Why the need for this reclassification? Washington is not trying to correct centuries of tax law but is attempting to change words to avoid Article VII, Section 1 of the Washington State Constitution, which states “All taxes shall be uniform upon the same class of property within the territorial limits of the authority levying the tax and shall be levied and collected for public purposes only. The word “property” as used herein shall mean and include everything, whether tangible or intangible, subject to ownership.”
While the Washington State Constitution does not directly state income, court rulings have concluded rightly that income is property and must be taxed uniformly.
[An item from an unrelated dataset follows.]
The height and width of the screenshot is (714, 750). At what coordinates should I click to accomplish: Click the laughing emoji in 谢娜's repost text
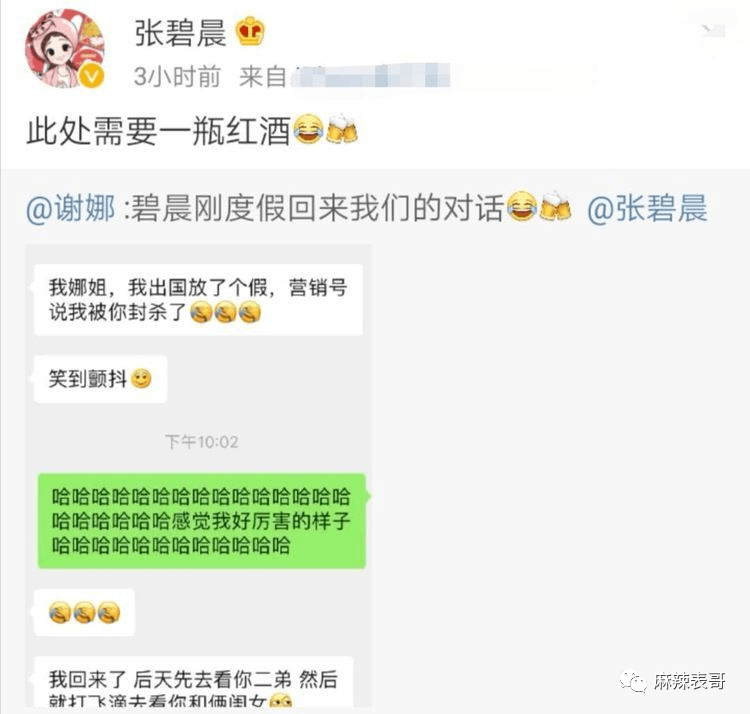[522, 206]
Thus, there is a constitutionally imposed limit on progressive income taxes.
Washington State’s opposition brief of the Quinn petition to the Supreme Court tries to muddy the waters further by unilaterally reclassifying income taxes in other states as excise taxes, not income taxes. “Washington is one of forty-two states that apply an excise tax on certain capital gains earned by their residents.”
Forty-one other states apply an income tax on capital gains, not an excise tax. The Internal Revenue Service has made the distinction clear. In a response to a question proposed by Congressman Dan Newhouse, the IRS stated unequivocally “You ask whether tax on capital gains is considered an excise tax or an income tax? It is an income tax. More specifically, capital gains are treated as income under the tax code and taxed as such.”
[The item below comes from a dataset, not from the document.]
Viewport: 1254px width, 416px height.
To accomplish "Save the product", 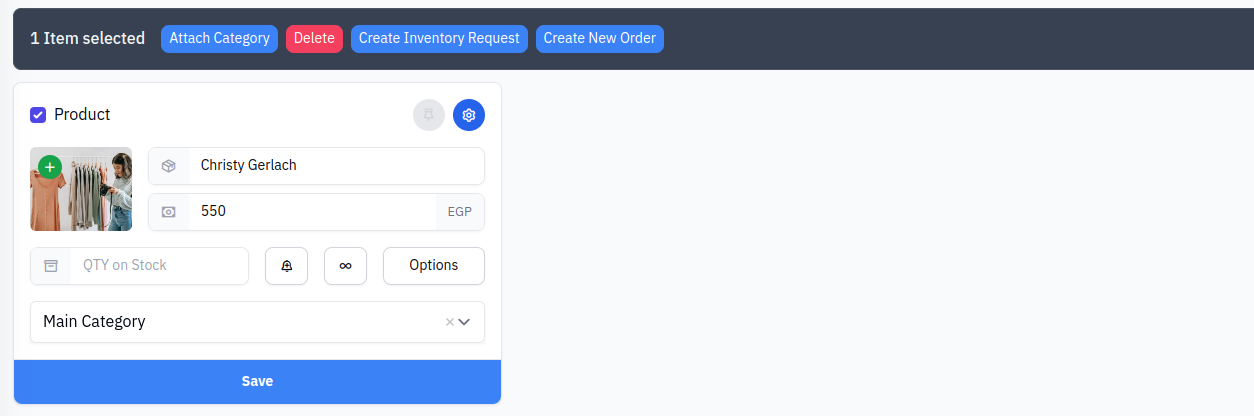I will (257, 382).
Washington’s decision to tax out-of-state transactions through an excise scheme to avoid constitutional limitations on income taxes has created conflict with the Commerce Clause. As noted in our brief supporting the petition:
“The Washington Supreme Court’s decision threatens to unsettle numerous limitations on the scope of states’ taxing power and thereby prompt other states to follow Washington’s lead, when it suits their own purposes. If Washington can lay an excise on out-of-state sales of capital assets involving only out-of-state property, may California impose a gas tax on gasoline purchases in Arizona? May Texas impose an excise tax on stock sales in New York? May Pennsylvania impose a sales tax on grocery store checkouts in Ohio? Straightforward and long-standing principles of federalism dictate that the answer to all these questions should be no. But if this Court does not review Washington’s claimed authority to impose an excise tax with extraterritorial effect, other states will surely follow Washington’s lead and enact novel excise taxes of their own.”
The stakes are huge for Washington State and the nation. If the court does not take this petition or upholds the lower court rulings, it opens a pandora’s box of states taxing activity in other states and the potential unraveling of the Commerce Clause.